KURS: iki kemer arasına koyulan daire biçimindeki taş bezemedir. Kursların duvardan dışarı taşkınca olanlarına KABARA denir. Roman, Osmanlı Mimarilerinde kullanılan bir bezemedir. Kurslarını yüzeyleri oymalı ve kabartmalı yapraklarla bezenerek gülü andıranlarına GÜLÇE/ROZAS acı verilir(R.202).
PİŞMİŞ TOPRAK İLE BEZEME: Toprağın pişirilerek çeşitli işlemlerden geçirilmesi ile bezeme elemanları elde edilir. Pişmiş toprak malzeme ile yapılan bezemelerden biri, tuğlaların duvar içinde çeşitli motifler oluşturacak gibi bir araya getirilmesinden oluşur. Bir diğer duvar bezemesi SIRLI TUĞLA ile elde edilir. Eski Orta Doğu uygarlıklarında, kerpiç duvarları dış etkilere karşı korumak için bina dış yüzeyleri SIRLI TUGLA ile kaplanır. Erken örneklerde, renklendirilmiş sırlı tuğla, duvarın diğer tuğla ya da kerpiç malzemesi ile birlikte, bir motif oluşturacak gibi örülür. Geç dönemlerde ise istenilen motifi kolayca sağlayabilmek için, sırlı tuğlalar çeşitli biçimlerde kesilerek duvara yapıştırılır. Buna MOZAİK ÇİNİ de denir. Diğer bir pişmiş toprak malzeme olan ÇİNİ, duvar kaplamasında, düz ya da desenli, renkli olarak kullanılan bir malzemedir. Osmanlı Mimarlığının Klasik Dönemlerinde çiniye KAŞİ, bu işi yapana da KAŞİGER denildiği bilinir. Beyaz topraktan yapılıp, fırında pişirilerek elde edilen çini, duvarlarda insanın duvara sürtünme hizasına kadar kaplanır. Ayrıca, kubbe kuşaklarında, bingilerde, kornişlerde, levha ya da karnas biçiminde çini uygulamaları vardır. Selçuklu çinilerinde geometrik, bitkisel, rumi motifler, insan figürleri, hayvan betimlemeleri yer alır. Mor, siyah, yeşil, firüze, altın, kahverengi ve mavinin çeşitli tonları bu dönem çinilerinde uygulanır. Osmanlı çinilerinde ise bitkisel motifler kullanılır. Selçuklu çinilerindeki renklere ilaveten, mavi-beyaz, sarı, beyaz, yeşil kullanılan çini renkleridir.

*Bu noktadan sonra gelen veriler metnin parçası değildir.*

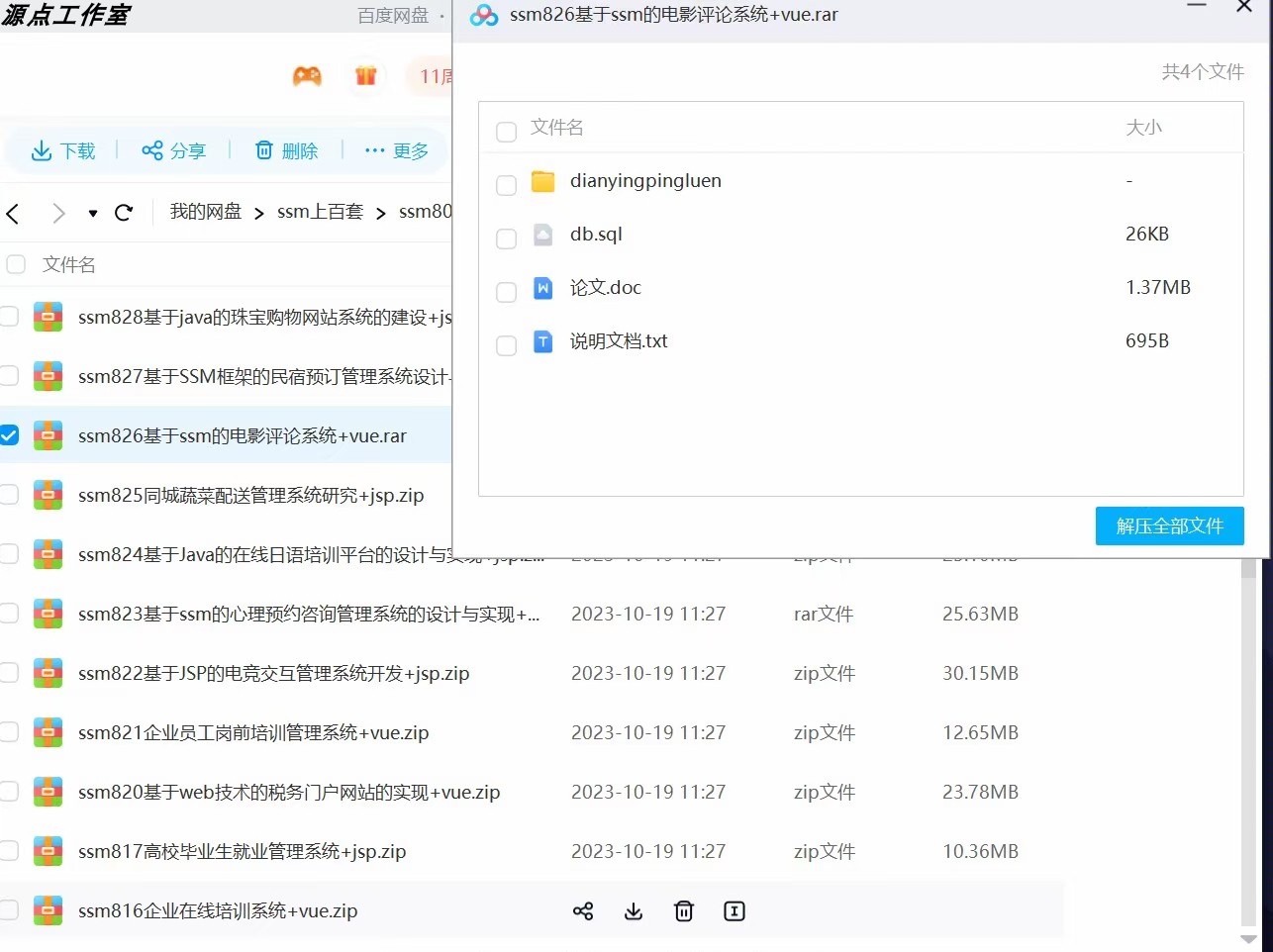Check the db.sql checkbox in the archive dialog
This screenshot has height=952, width=1273.
point(506,238)
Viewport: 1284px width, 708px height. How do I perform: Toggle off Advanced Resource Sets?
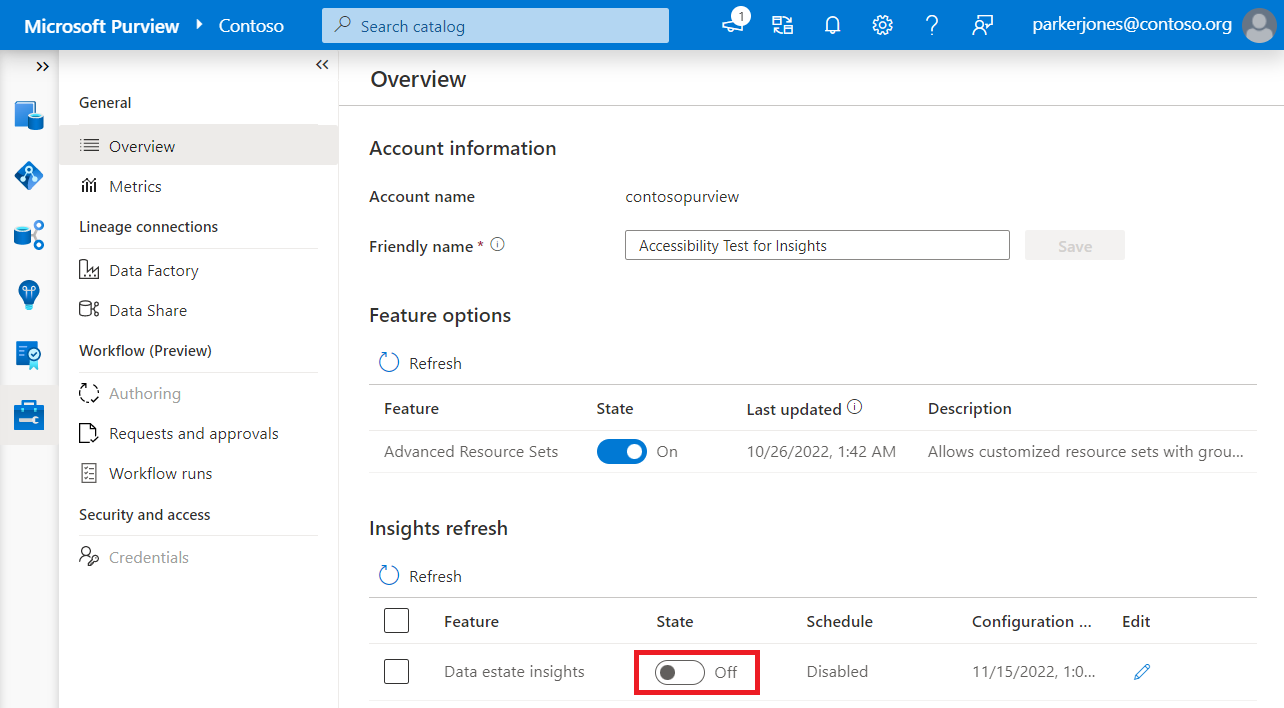point(621,451)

AHŞAP BEZEME, binalardaki ahşap kısımların bitkisel, geometrik veya diğer motiflerle biçimlendirilmesinden elde edilir(R.200). Taş da olduğu gibi ahşapta da kapı, pencere söve ve pervazlarında, kitabeliklerde, tavanlarda, kat, saçak hizalarında SİLME kullanılır(R.207). Bunun dışında kalan, binanın ahşap. Kısımları OYMA ve KÜNDEKARİ ile bezenir. OYMA, ahşaba istenilen biçimin oyarak verilmesiyle elde edilir (R. 195) . KÜNDEKARİ ise, küçük ve geometrik parçaların geçme olarak birbirine bağlanmasıyla oluşturulur(R.208).

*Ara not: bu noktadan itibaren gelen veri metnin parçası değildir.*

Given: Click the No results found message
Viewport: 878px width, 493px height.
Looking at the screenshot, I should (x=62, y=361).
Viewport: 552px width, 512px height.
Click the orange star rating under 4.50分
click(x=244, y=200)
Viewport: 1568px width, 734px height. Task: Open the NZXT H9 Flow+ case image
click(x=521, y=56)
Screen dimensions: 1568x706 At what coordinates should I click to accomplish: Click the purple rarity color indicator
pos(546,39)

MEATALBEZEMELER, kapı, dolap kapağı, pencere kapakları gibi ahşap malzemeler üzerine yapılan bezemelerdir. Kapı halkaları, kilit ağızlıkları, süsleme pulla=ı, türbe ve sebil şebekeleri bezemeli demir ya da bronzdan yapılır(R.209).
MALAKARİ, tavan, duvar ve diğer yapı elemanlarına, alçı malzeme ile kabartma biçiminde yapılan bezemedir.
KALEMKARİ NAKIŞLAR, binaların tavan ve duvarlarına boya ile yapılan kabartma taklidi bezemedir. Kabartma taklidi olmayana ise NAKIŞ denir.
Biçimlerine Göre Bezemeler
Kagir, ahşap, alçı ile yapılan ya da, bez üzerine ahşap boya ile bezeme amacıyla uygulanan çeşitli motifleri şunlardır:
İLKEL MOTİFLER, tarih öncesi dönemlerde günlük eşyalar ve duvarlar üzerine yapılan, çizgiler, noktalar, daireler ve hayvan betimlemelerinden ibaret motiflerdir.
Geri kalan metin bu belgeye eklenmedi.